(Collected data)
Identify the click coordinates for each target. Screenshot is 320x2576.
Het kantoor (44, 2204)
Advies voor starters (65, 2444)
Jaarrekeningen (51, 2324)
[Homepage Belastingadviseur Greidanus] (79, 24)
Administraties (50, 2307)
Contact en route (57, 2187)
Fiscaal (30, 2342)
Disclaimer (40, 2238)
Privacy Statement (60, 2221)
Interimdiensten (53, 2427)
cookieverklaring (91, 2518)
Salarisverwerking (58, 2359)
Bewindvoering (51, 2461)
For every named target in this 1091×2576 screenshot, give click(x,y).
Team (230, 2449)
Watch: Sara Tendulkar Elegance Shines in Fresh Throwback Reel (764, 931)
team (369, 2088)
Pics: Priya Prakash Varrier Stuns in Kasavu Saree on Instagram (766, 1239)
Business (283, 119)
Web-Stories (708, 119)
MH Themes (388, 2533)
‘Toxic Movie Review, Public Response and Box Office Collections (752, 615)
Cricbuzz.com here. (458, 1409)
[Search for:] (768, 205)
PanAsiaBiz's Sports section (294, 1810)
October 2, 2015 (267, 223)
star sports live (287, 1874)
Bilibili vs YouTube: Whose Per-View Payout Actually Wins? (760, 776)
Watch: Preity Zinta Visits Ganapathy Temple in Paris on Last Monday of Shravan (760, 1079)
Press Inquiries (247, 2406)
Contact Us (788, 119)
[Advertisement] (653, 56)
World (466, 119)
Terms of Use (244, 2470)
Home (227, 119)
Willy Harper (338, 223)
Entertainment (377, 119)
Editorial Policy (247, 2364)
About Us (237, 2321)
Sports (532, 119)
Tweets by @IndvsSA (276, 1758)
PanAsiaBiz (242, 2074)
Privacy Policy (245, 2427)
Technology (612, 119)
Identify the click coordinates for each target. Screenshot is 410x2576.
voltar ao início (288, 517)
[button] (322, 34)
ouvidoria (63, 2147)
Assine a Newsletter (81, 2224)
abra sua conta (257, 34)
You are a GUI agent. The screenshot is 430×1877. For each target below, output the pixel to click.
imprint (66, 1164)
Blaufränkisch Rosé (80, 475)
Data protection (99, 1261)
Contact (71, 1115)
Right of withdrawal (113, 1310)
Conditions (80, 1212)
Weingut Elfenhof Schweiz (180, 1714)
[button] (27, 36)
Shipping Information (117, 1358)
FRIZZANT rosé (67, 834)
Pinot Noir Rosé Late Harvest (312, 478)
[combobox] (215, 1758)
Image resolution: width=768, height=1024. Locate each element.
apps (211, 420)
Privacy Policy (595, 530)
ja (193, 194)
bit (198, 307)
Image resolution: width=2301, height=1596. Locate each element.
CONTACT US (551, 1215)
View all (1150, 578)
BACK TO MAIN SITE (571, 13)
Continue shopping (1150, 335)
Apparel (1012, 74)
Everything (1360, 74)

◆ **EXERCISE**
The reply should consist solely of the lines of the data, exact, from the opening line through the line with "Team (230, 2449)", inclusive.

◆ **RESPONSE TO THE TASK**
Identify the click coordinates for each target. Screenshot is 320x2576.
Het kantoor (44, 2204)
Advies voor starters (65, 2444)
Jaarrekeningen (51, 2324)
[Homepage Belastingadviseur Greidanus] (79, 24)
Administraties (50, 2307)
Contact en route (57, 2187)
Fiscaal (30, 2342)
Disclaimer (40, 2238)
Privacy Statement (60, 2221)
Interimdiensten (53, 2427)
cookieverklaring (91, 2518)
Salarisverwerking (58, 2359)
Bewindvoering (51, 2461)
For every named target in this 1091×2576 screenshot, give click(x,y).
Team (230, 2449)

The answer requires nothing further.